In a later bulletin, she apologized to Smoot "if we hurt his feelings," but the commentator was not moved. He slapped a $1,000,000 libel suit against Mrs. Power and three other league members, charging that he had suffered financial loss. He offered no specifics whatever, and he spent the next ten months playing possum with the court. Weary of endless pretrial conferences, Federal Judge Noel P. Fox in Grand Rapids finally ordered Smoot to post a $15,000 bond (he never has) to cover the league's legal fees if it could prove that Smoot's suit was merely for "vexatious purposes." With that, Smoot asked Fox to dismiss the charges.

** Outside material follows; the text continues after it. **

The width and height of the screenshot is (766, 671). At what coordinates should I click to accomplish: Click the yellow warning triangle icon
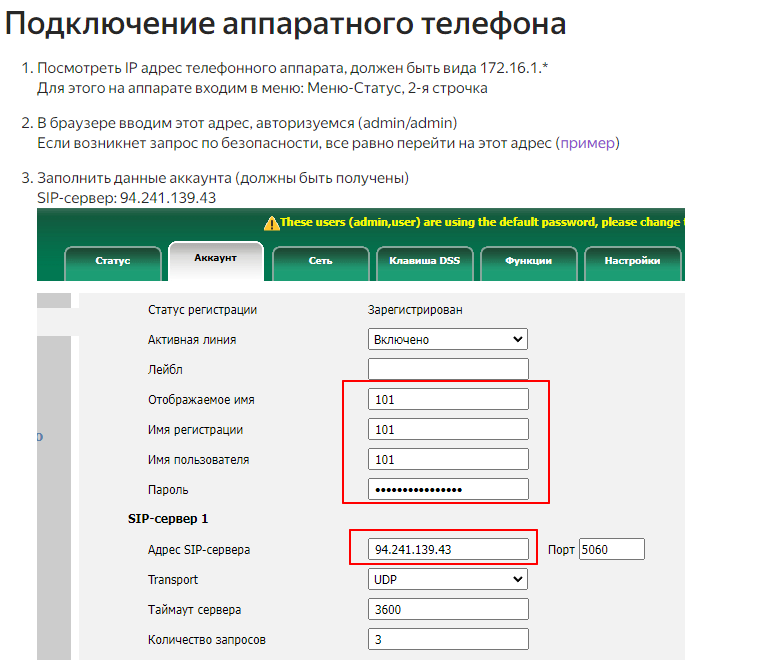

When Fox refused, Smoot asked for a writ of prohibition from the U.S. Court of Appeals in Cincinnati. Fox argued in reply that the ladies had a free-speech right to clear their names, said he was convinced that Smoot had sued them as part of "a definite plan of harassment and punishment." Without a trial, said Fox, the league would be open to similar suits every time it spoke out. With a trial, the courts could attack a new libel issue--whether public commentators, like public officials, are subject to the rule of no recovery from critics except in cases of "actual malice."

The Court of Appeals ruled against Judge Fox. Since that leaves Smoot, in effect, the victor, the league's lawyers are now honing an appeal to the Supreme Court on the ground that the ladies of Grand Traverse may be in for future trouble if they now fail to fight for the right to speak their minds.